Un secreto que desembucho hoy.
Desde luego, reciproqué el abrazo del
compueblano, del hermano, del tocayo: “Luis Rafael Ramos, qué alegría verte”.
Sí que me satisfizo verlo trabajar, a
plenitud, en el teatro de la Universidad de Puerto Rico. Sí que me satisface
reencontrarlo en los empeños de biografiar al Humacao de su niñez. Que una
ciudad tiene tanta biografía como una persona o como una escritura. Lo revela
el gustoso mirar y remirar las fotografías que me hace llegar una estimada
amiga de ambos, Nilka Estrada Resto. Una incitadora oración las acompaña: “Sé
que le interesarán”. ¡Vaya que sí me han interesado!

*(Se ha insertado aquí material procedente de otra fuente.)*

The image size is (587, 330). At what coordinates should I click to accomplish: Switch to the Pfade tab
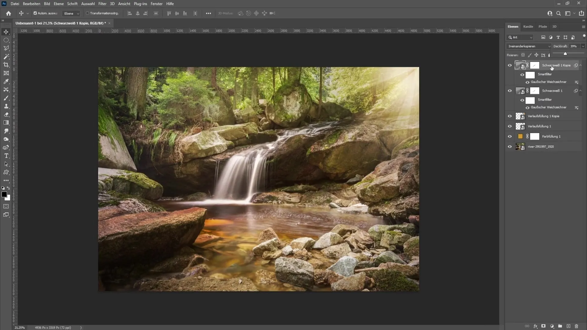543,27
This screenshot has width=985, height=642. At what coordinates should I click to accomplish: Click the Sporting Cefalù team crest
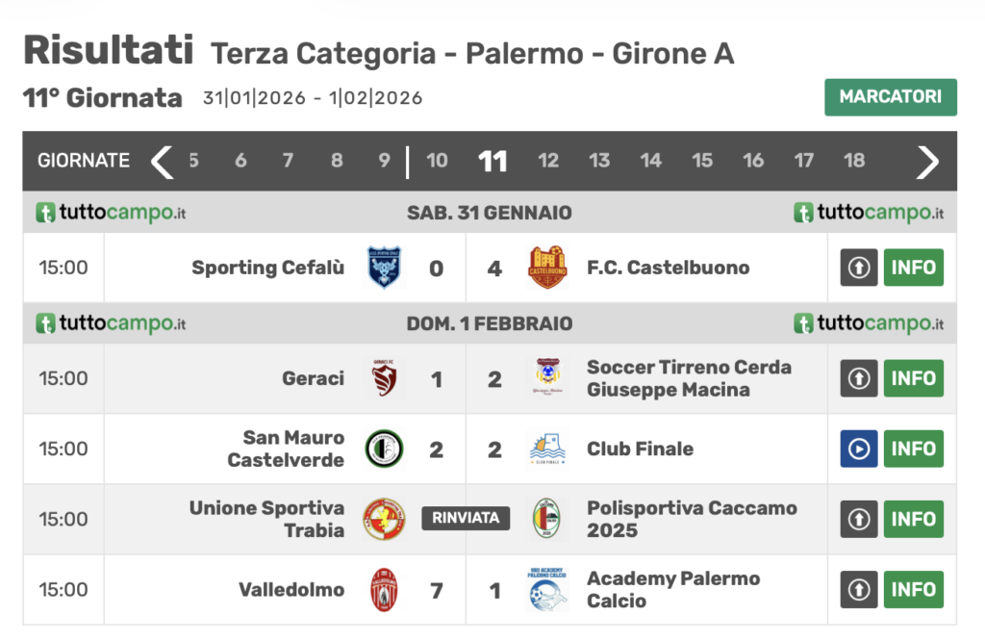[x=385, y=268]
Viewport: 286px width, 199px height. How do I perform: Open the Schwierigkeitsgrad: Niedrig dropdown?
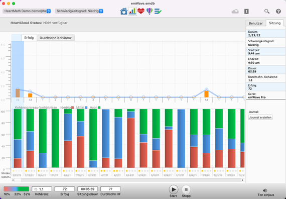tap(79, 11)
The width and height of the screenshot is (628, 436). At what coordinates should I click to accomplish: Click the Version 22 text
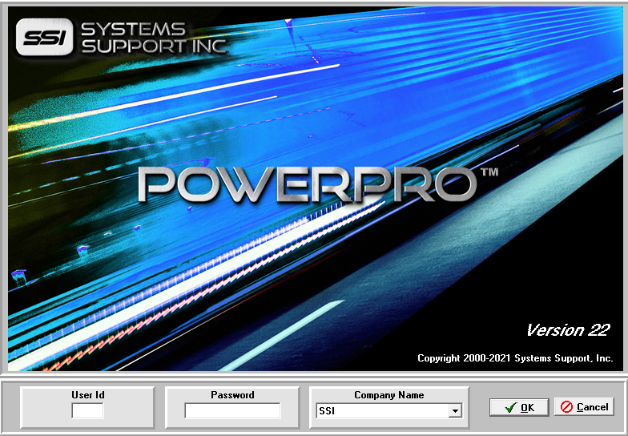coord(567,330)
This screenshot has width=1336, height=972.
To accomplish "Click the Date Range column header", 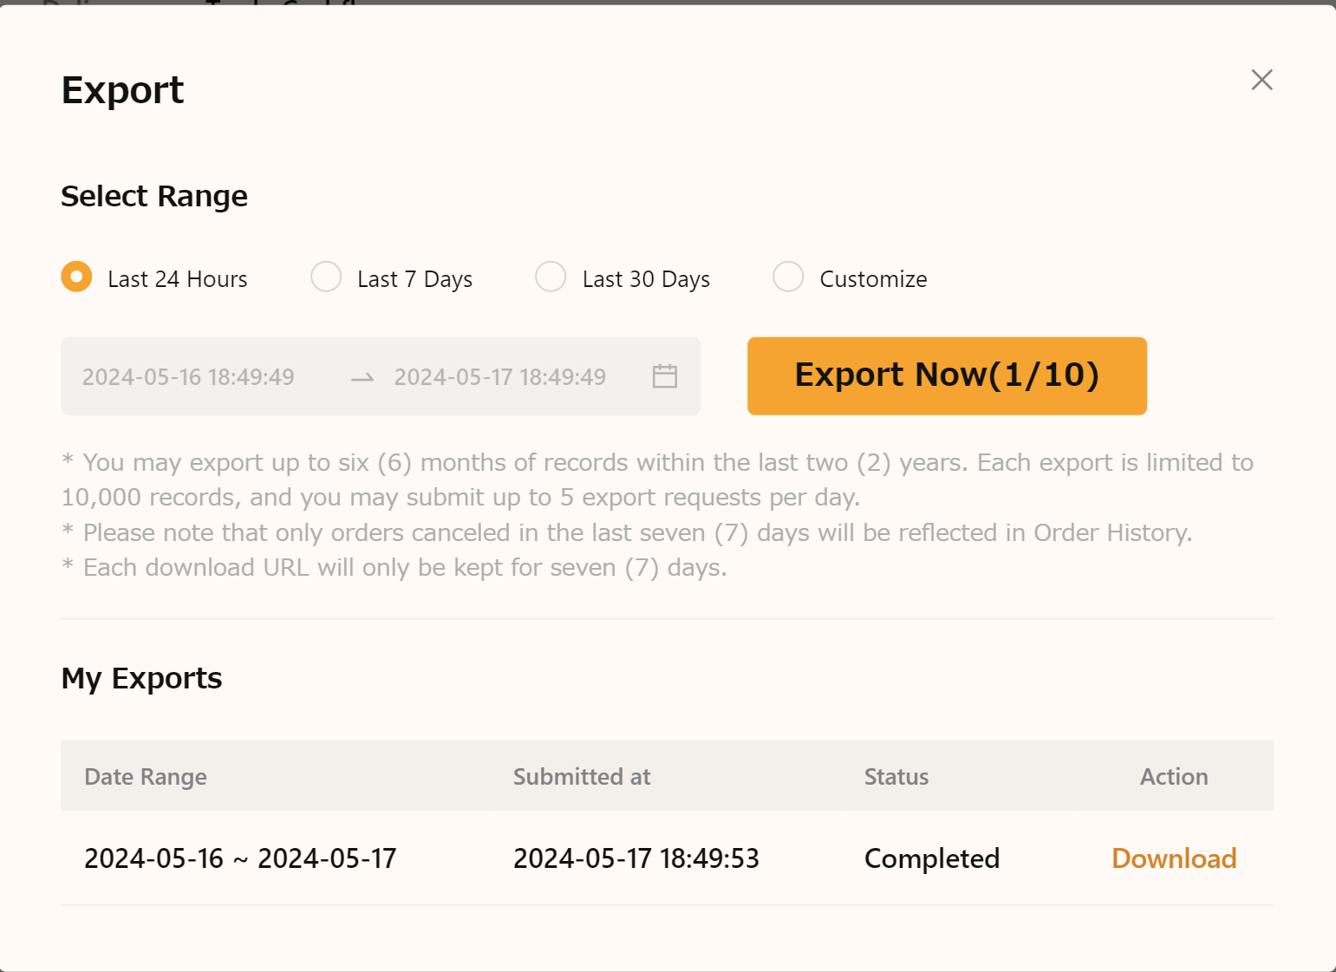I will (x=145, y=776).
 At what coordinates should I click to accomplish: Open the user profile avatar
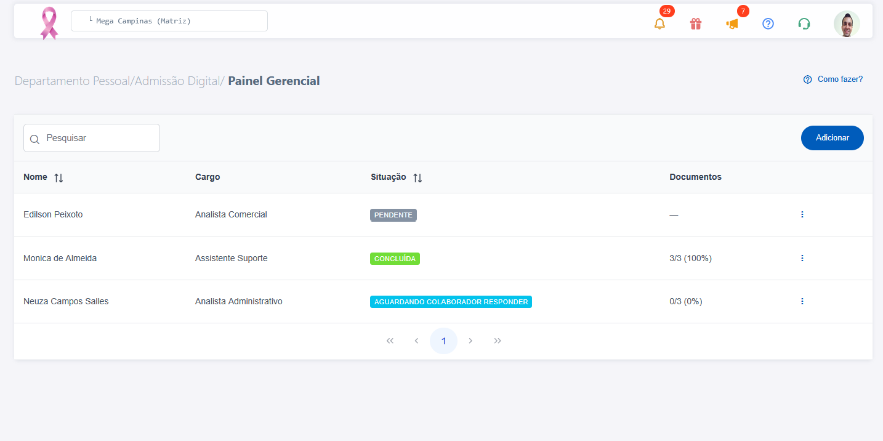(847, 24)
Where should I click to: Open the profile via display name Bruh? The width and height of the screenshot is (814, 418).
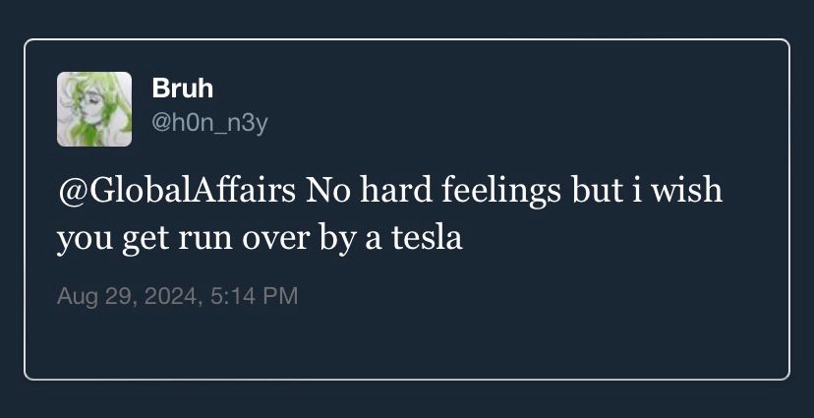pos(183,89)
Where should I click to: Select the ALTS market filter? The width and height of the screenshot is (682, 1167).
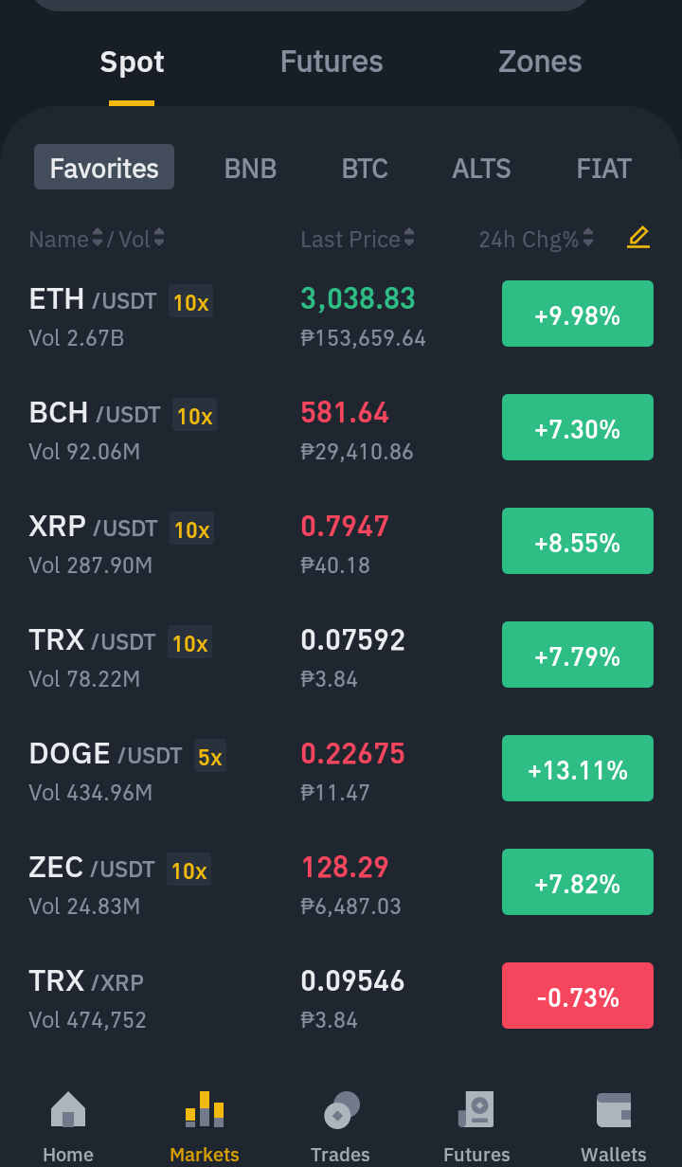pos(481,168)
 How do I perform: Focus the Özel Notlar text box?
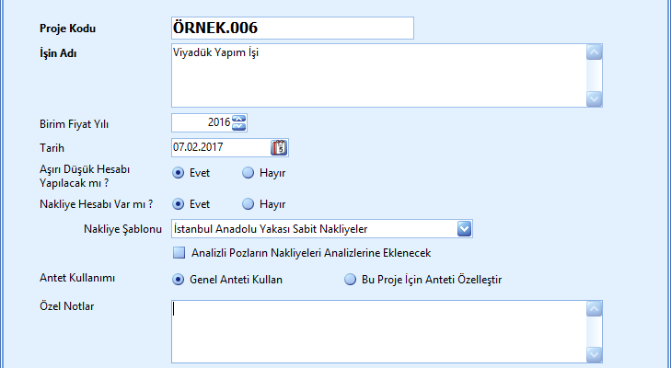pos(377,331)
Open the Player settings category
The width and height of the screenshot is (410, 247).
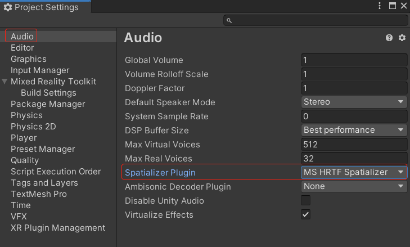click(x=24, y=138)
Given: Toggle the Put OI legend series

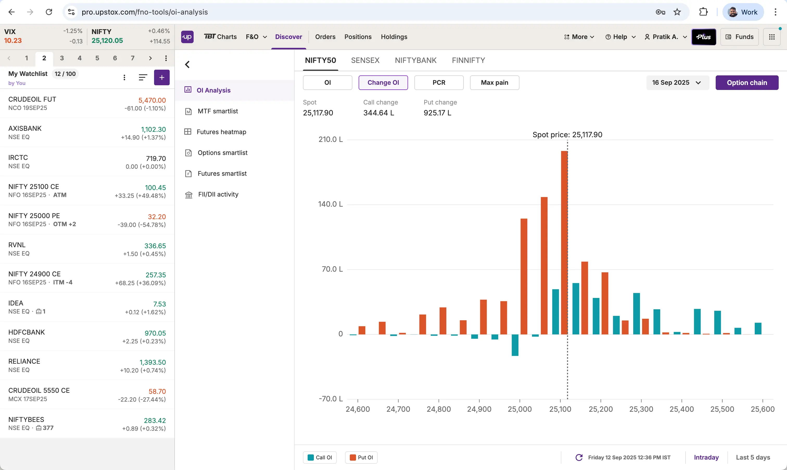Looking at the screenshot, I should [361, 457].
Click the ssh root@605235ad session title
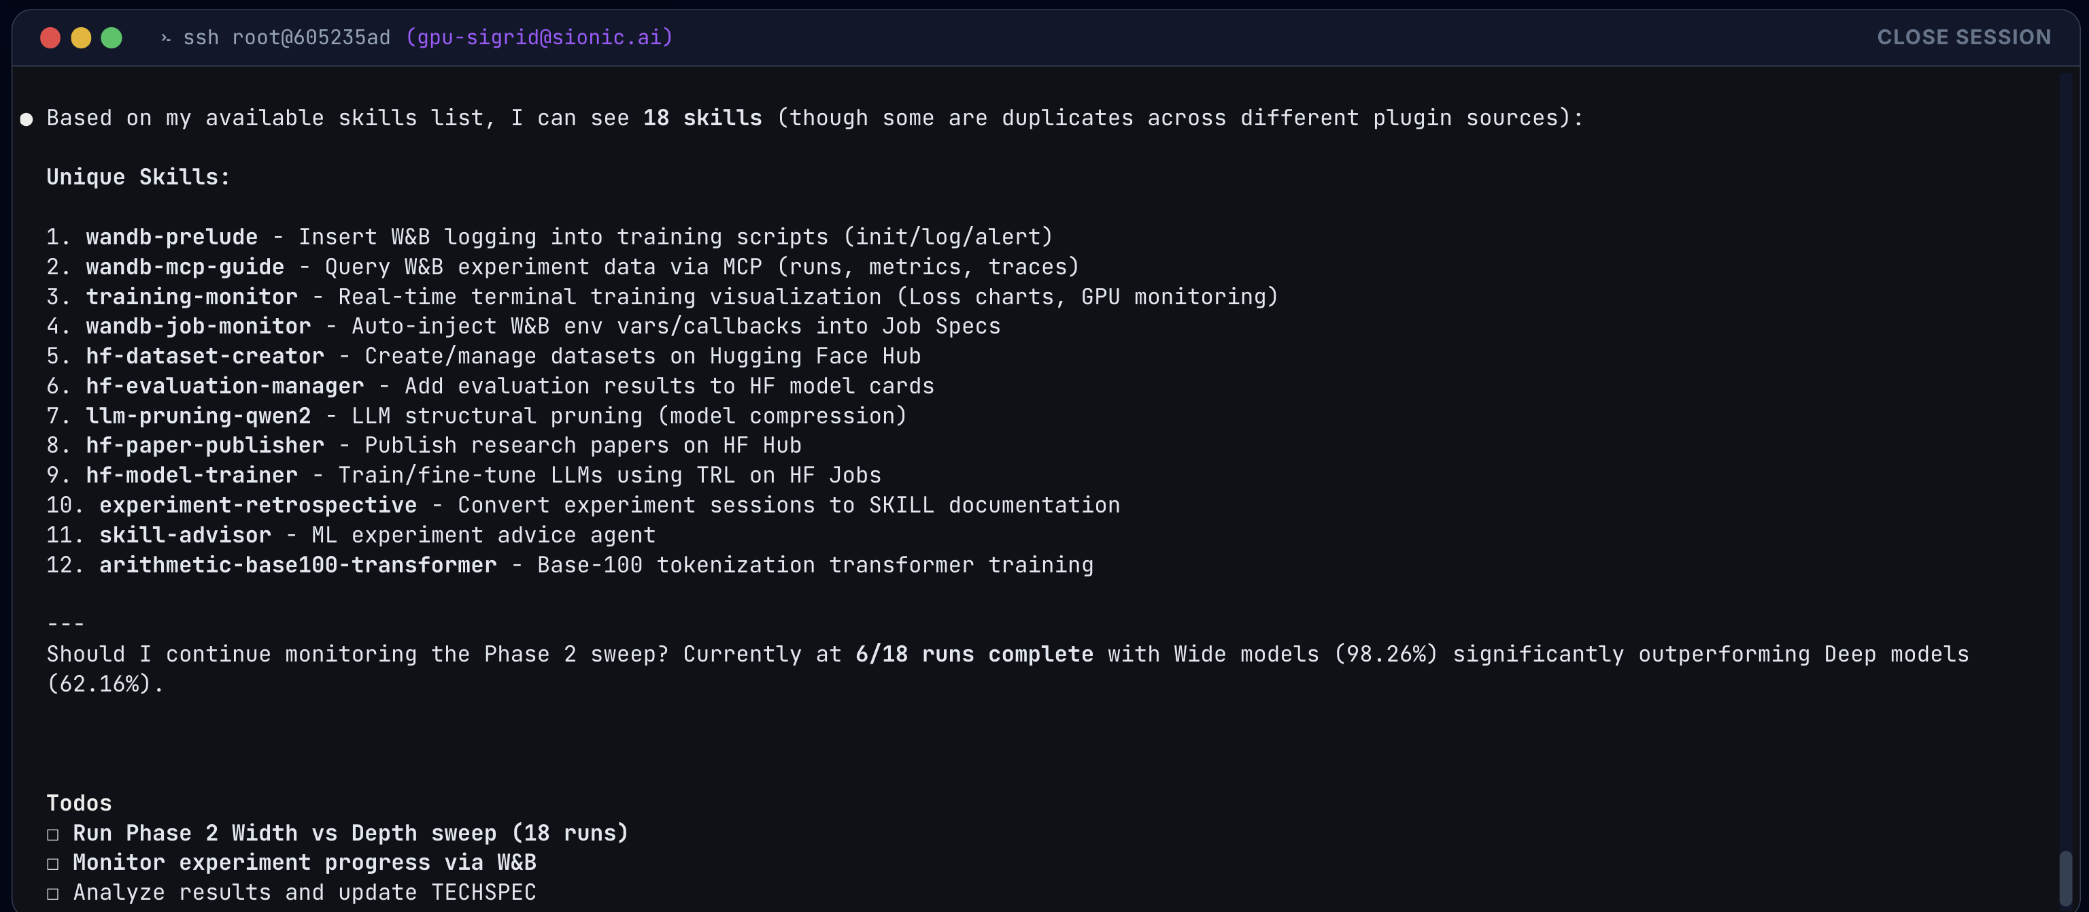This screenshot has width=2089, height=912. [x=286, y=37]
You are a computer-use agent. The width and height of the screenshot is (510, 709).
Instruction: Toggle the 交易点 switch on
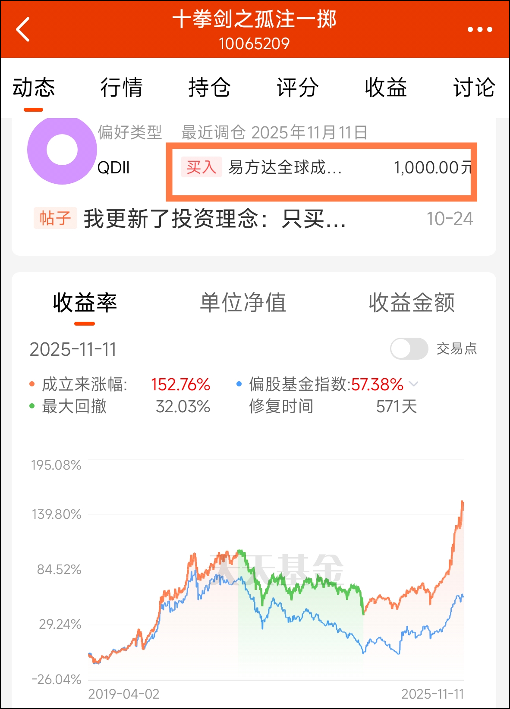coord(409,348)
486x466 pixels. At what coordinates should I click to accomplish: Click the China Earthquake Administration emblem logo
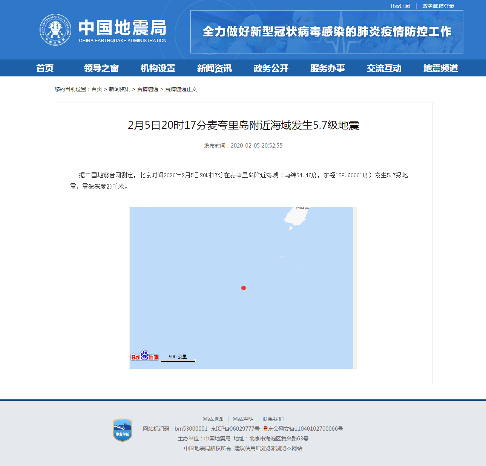coord(55,30)
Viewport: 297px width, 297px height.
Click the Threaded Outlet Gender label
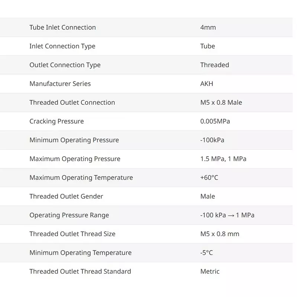point(66,196)
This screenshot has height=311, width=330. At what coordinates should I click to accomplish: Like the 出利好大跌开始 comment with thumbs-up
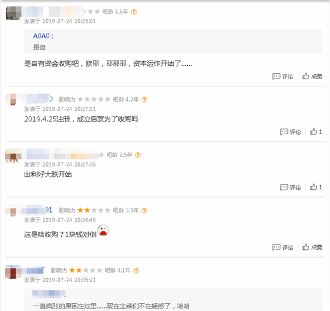(x=316, y=187)
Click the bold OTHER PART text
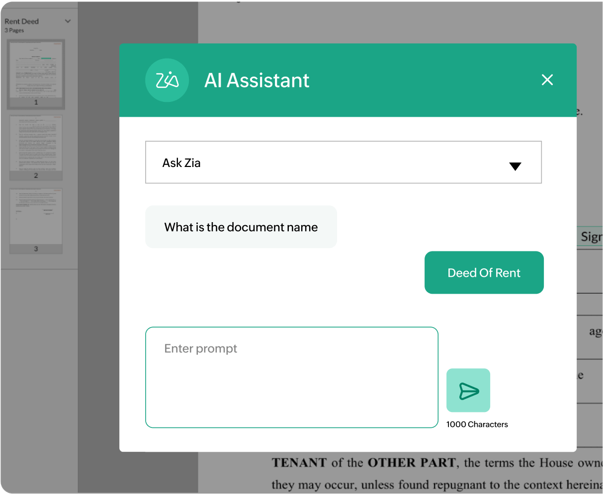 click(x=412, y=463)
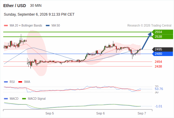This screenshot has height=118, width=174.
Task: Select the 2538 green resistance price tag
Action: (x=162, y=37)
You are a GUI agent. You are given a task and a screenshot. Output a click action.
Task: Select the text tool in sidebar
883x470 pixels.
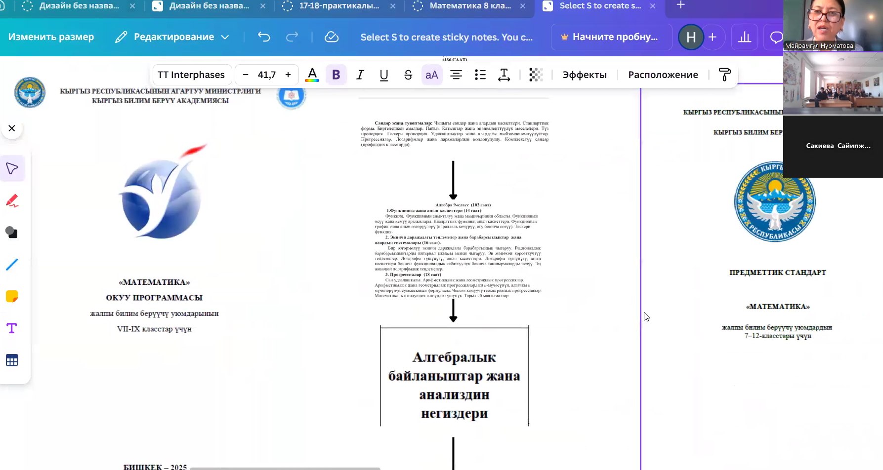tap(12, 328)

Un poeta, que fue clásico apenas gatear,
se lamenta en uno de sus versos majestuosos: “Nosotros los de entonces, ya no
somos los mismos”. Efectivamente, ni Luis Rafael Ramos ni yo somos los mismos
de entonces. Que los años pasan, pesan y pisan. Por eso me emocionan, muy
mucho, sus fotografías. Calculo que tendría unos veinte años cuando las tomó.
Me lo sugieren los tereques y los muebles de pajilla que valen de marco a los
cuerpos. Lo testimonia la pobreza a la antigua que las inunda: la pobreza
contemporánea suele tener peor forma y peor contenido.
Las
fotografías traducen el amor que no necesita una razón, según el bolero de la
mexicana Emma Elena Valdelamar. Además, cautivan la ruralía apacible que el
“progreso” se llevó y el mundillo de exclusividad varonil que instituyen,
siempre, los mercados de caballos y reses.
Asimismo cautivan unos rostros de
puertas adentro, como bautizo esos a los cuales el tocayo les consagra unos
planos primorosos. Digamos la tejedora que mira hacia donde la vista no
alcanza. Digamos la mujer que se rasca una arruga mientras carga una muñeca
entre los brazos: ¿la carga o la arrulla? Digamos el hombre y la mujer que ríen
por entre los dientes rotos y el reír semeja un fresco manantial de complicidad.
Un dato estremecedor me regala el mirar
y el remirar las fotografías en blanco y negro del hoy artista y ayer niño de
quien cuidarse. Y es el regalo poder hacer constar la temprana madurez de Luis
Ramos para eternizar el instante. Que es la secreta ambición del fotógrafo, ese
insaciable cazador de imágenes. ¿La ambición o la misión?